Previous records of these two genera, Drepanodontus and Germonea, were located from very deep waters of the abyssal plain of the Scotia Sea, close to South Georgia and South Orkney Is. and the adjacent Argentine Abyssal Plain and the lower slope in both sides of the Antarctic convergence. Both known species of Drepanodontus have a large difference in the bathymetry where the specimens were collected, while those of D. tatyanae were sampled from 2740 m to 5768 m, all known materials of D. peonza n. sp. are from less than 785 m depth. Something similar occurs with Germonea species, where all known specimens of G. rachelae are from about 2196 to 3714 m and those of G. costulosa n. sp. never reach 800 m depth. Nevertheless, it is interesting to point out that both genera are distributed on both sides of the Antarctic convergence (or Drake Passage). However, only one species, Drepanodontus tatyanae, was actually collected north and south of the Drake passage albeit in very deep waters, a fact that it is at least unusual for invertebrates with non free larvae. Nothing is known about the reproductive modality of the species of Germonea and Drepanodontus, however, as far as it can be seen by the size and number of whorls of its protoconchs, hatching as a crawling juvenile is probably the case for these species.

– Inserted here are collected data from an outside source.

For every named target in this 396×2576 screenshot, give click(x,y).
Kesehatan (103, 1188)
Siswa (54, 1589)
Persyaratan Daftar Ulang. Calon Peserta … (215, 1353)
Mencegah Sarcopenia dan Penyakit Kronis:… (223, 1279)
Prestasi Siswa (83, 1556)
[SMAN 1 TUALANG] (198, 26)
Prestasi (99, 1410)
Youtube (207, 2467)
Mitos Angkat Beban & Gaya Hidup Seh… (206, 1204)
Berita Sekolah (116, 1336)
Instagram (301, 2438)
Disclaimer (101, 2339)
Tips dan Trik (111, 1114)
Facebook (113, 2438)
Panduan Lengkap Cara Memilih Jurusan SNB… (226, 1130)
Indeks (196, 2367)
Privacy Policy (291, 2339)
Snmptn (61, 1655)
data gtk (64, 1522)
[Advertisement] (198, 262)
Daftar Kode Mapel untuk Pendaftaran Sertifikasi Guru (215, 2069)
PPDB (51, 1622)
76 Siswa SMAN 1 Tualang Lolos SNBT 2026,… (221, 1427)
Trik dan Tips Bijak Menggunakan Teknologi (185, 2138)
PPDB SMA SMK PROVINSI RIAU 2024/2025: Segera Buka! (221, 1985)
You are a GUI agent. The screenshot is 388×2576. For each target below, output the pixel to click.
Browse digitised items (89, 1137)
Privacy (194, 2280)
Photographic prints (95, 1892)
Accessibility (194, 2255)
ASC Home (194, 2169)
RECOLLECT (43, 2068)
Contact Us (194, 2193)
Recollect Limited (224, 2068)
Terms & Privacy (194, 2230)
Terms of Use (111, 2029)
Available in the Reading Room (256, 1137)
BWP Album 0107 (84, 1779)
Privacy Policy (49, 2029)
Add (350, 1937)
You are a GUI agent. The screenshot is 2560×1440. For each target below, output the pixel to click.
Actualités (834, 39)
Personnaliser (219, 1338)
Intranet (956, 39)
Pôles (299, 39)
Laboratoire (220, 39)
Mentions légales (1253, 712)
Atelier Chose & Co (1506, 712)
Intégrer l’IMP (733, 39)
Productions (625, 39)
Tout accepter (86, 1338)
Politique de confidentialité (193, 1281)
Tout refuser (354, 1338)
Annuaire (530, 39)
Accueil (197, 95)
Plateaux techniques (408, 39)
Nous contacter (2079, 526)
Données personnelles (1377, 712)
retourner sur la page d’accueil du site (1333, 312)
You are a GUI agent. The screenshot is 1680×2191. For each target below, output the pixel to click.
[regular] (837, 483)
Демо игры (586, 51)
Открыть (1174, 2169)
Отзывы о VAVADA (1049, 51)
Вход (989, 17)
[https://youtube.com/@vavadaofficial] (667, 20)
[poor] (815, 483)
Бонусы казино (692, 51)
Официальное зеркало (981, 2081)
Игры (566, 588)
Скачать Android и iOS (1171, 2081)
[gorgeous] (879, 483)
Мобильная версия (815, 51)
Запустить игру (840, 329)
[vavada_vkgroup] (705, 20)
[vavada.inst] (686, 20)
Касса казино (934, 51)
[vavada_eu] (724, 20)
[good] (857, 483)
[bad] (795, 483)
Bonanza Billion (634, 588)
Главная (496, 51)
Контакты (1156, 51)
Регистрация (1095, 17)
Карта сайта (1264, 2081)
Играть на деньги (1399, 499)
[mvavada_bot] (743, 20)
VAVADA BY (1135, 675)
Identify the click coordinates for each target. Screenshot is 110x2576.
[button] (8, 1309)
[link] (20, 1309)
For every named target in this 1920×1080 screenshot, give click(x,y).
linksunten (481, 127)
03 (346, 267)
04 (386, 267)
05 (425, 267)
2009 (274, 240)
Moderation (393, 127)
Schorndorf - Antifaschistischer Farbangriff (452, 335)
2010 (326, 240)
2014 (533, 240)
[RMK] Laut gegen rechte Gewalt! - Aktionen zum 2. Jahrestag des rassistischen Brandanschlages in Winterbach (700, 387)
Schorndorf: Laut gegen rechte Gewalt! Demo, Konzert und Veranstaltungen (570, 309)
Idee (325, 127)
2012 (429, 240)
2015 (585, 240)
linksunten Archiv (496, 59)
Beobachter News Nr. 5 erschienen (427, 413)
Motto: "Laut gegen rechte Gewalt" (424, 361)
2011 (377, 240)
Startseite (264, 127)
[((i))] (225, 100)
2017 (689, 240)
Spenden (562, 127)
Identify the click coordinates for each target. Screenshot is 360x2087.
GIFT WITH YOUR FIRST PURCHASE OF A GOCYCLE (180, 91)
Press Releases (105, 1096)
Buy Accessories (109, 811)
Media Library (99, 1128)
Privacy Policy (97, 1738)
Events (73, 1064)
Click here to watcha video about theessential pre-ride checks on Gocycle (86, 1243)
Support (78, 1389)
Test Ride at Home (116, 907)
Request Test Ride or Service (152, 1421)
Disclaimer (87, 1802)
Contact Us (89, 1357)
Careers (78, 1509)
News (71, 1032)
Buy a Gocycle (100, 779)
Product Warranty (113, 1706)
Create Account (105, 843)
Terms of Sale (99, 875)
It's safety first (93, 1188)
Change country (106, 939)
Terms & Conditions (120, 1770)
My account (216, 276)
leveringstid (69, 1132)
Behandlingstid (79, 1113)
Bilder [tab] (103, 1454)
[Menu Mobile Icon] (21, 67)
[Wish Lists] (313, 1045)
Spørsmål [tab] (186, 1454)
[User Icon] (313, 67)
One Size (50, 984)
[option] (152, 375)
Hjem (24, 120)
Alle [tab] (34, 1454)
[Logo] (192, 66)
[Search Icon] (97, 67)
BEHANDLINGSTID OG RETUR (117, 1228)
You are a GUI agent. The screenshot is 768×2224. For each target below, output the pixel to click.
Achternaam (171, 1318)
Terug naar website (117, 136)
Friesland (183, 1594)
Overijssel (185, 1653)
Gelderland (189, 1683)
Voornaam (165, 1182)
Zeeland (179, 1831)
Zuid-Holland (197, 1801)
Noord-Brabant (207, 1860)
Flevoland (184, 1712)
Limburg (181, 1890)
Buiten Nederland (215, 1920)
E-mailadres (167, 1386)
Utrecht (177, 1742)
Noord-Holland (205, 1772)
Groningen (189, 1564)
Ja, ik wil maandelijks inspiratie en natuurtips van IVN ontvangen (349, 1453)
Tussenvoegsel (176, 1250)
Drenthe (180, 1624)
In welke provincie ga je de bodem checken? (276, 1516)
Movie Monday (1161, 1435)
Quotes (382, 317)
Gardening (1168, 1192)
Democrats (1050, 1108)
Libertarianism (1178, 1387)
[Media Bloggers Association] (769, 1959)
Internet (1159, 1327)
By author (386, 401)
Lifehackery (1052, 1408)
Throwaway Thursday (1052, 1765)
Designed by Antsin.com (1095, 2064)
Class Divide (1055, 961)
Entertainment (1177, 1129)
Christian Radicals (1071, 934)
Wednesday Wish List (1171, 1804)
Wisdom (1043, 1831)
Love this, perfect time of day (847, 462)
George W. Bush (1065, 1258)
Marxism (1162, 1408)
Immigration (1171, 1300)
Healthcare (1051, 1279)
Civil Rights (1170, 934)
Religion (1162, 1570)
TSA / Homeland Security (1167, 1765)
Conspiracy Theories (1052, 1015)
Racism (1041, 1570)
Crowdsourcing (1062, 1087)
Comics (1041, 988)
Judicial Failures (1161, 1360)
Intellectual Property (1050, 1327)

I would like to thank A. Tablado curator at MACN who help with the specimens and, N. Sánchez and D. Urteaga (MACN) both provided material from several cruises on board or the R/V Puerto Deseado. Two reviewers kindly helped to improve the initial manuscript. Funding by the National Scientific and Technical Research Council, Argentina (CONICET), to which I belong as member of the “Carrera del Investigador Científico y Técnico” is acknowledged.
This work is the contribution N° 50 to the Area Marina Protegida Namuncurá (Ley 26.875).